Task statement: Please copy exactly the line that contains "Given: Select hour" and every line after it through the end of the records, leaving the pictures out.

--- Supplied records ---

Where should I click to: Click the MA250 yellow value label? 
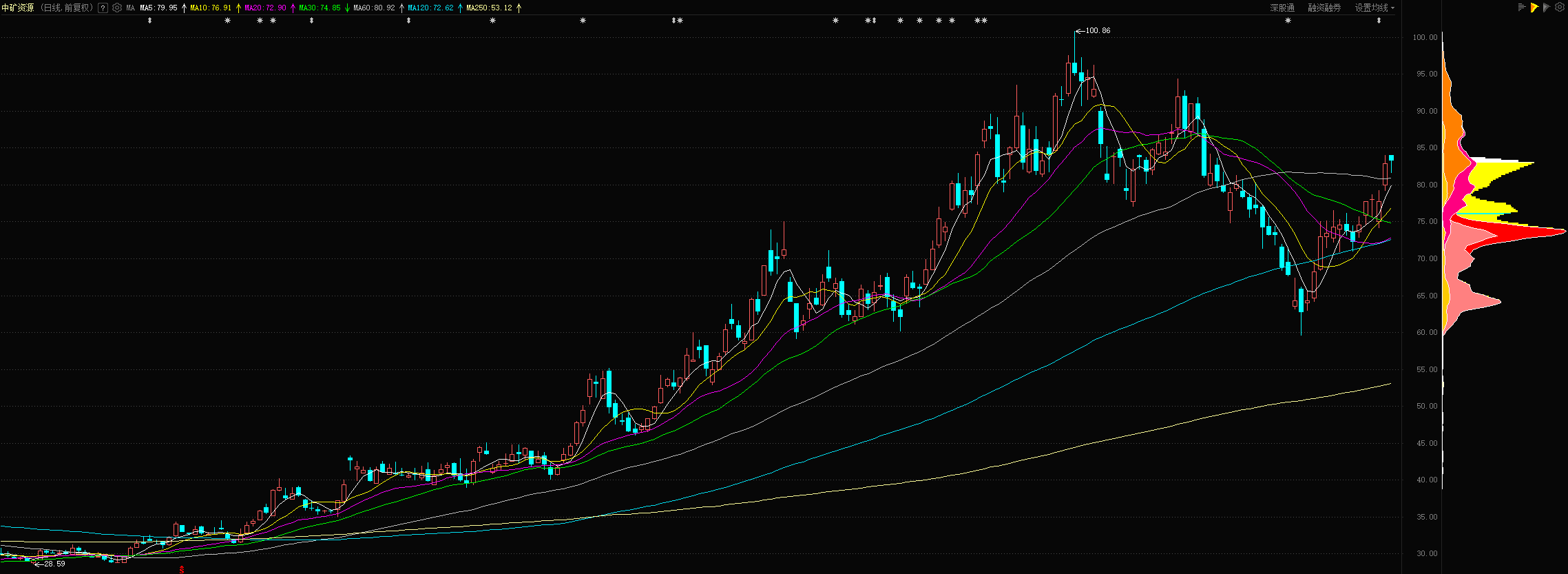[489, 8]
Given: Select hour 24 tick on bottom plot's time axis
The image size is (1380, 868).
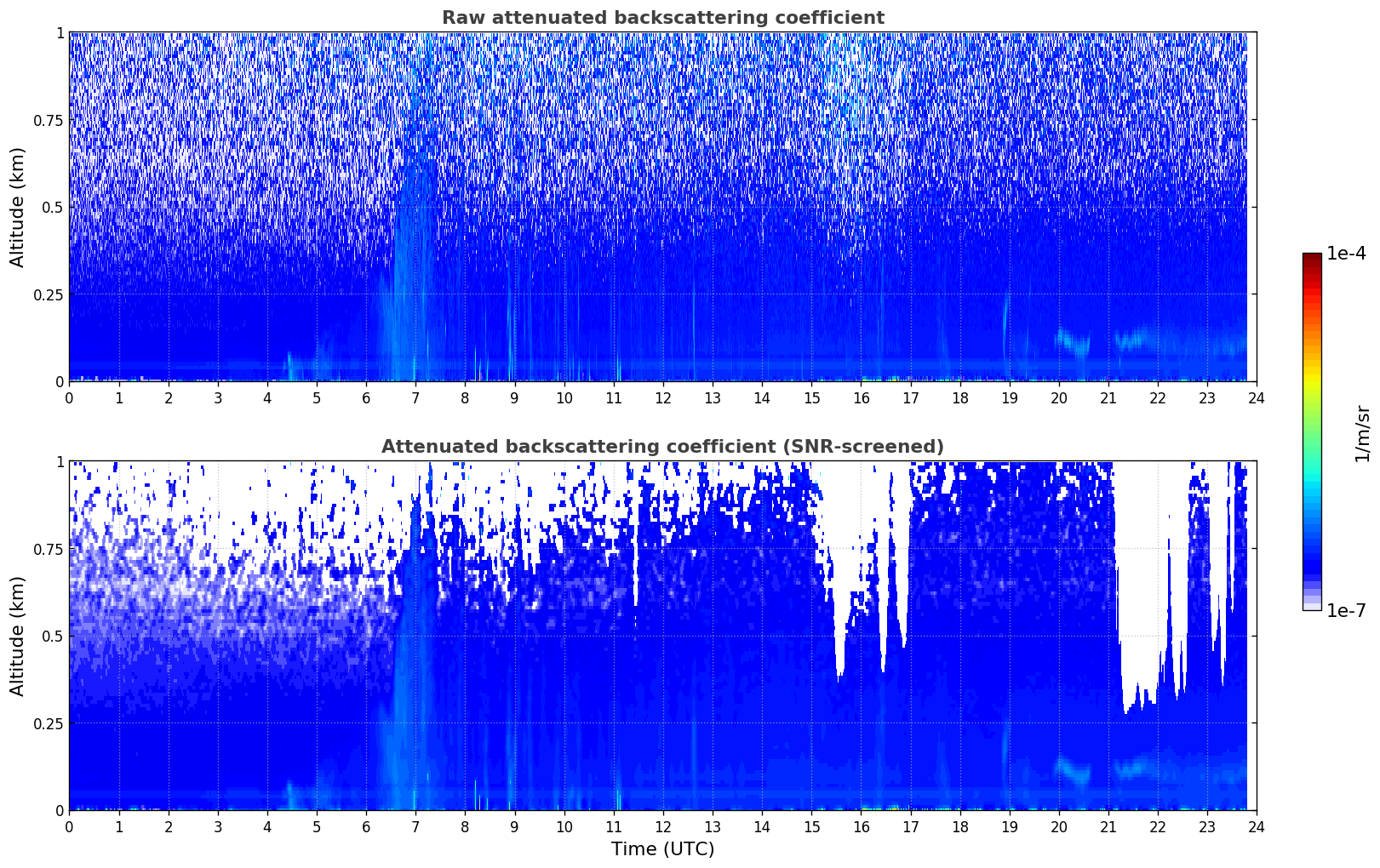Looking at the screenshot, I should pyautogui.click(x=1256, y=827).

---

Exercise solution:
Given: Select hour 24 tick on bottom plot's time axis
The image size is (1380, 868).
Looking at the screenshot, I should pyautogui.click(x=1256, y=827).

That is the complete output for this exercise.